- **What you will do**
Rewrite the lines from the one containing "The image size is (654, 526)." through the end of the listing as a numbered list, omitting any blank lines.

- **Excerpted data**
::::
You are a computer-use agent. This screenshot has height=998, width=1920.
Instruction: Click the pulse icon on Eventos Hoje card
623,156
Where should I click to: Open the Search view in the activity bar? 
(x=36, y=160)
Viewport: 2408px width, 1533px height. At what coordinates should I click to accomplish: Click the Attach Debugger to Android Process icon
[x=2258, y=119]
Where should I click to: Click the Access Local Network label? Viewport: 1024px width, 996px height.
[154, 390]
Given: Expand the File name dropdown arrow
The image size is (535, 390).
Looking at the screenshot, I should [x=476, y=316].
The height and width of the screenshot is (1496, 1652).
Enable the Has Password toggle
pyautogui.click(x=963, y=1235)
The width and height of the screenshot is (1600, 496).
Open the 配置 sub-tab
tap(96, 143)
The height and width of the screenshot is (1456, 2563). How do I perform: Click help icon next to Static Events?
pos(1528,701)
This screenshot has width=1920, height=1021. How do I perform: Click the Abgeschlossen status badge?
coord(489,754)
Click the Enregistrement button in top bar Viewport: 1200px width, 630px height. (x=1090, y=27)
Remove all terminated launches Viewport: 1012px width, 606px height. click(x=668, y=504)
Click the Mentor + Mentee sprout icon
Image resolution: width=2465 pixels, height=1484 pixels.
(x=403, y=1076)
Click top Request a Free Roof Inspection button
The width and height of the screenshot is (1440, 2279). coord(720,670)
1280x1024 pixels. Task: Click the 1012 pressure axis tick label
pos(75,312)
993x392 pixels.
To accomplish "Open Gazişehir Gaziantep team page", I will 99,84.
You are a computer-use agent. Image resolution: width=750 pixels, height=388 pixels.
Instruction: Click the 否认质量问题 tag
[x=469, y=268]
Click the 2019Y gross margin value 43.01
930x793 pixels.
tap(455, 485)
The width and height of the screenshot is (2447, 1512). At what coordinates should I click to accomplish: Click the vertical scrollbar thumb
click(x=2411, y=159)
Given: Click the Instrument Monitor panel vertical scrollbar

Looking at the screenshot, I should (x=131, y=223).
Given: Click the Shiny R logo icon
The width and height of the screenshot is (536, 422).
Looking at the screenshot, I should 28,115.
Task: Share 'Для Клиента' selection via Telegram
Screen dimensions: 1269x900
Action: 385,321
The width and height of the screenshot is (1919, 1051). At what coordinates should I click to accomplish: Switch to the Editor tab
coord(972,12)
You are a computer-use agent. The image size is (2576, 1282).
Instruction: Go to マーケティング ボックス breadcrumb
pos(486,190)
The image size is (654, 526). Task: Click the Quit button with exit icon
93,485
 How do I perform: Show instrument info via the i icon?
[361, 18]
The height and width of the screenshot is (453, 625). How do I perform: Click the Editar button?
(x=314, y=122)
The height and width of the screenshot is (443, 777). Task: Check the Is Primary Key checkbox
::::
- **Task response**
1. The image size is (654, 526). Task: Click the Quit button with exit icon
2. 93,485
3.  How do I perform: Show instrument info via the i icon?
4. [361, 18]
5. The height and width of the screenshot is (453, 625). How do I perform: Click the Editar button?
6. (x=314, y=122)
7. The height and width of the screenshot is (443, 777). Task: Check the Is Primary Key checkbox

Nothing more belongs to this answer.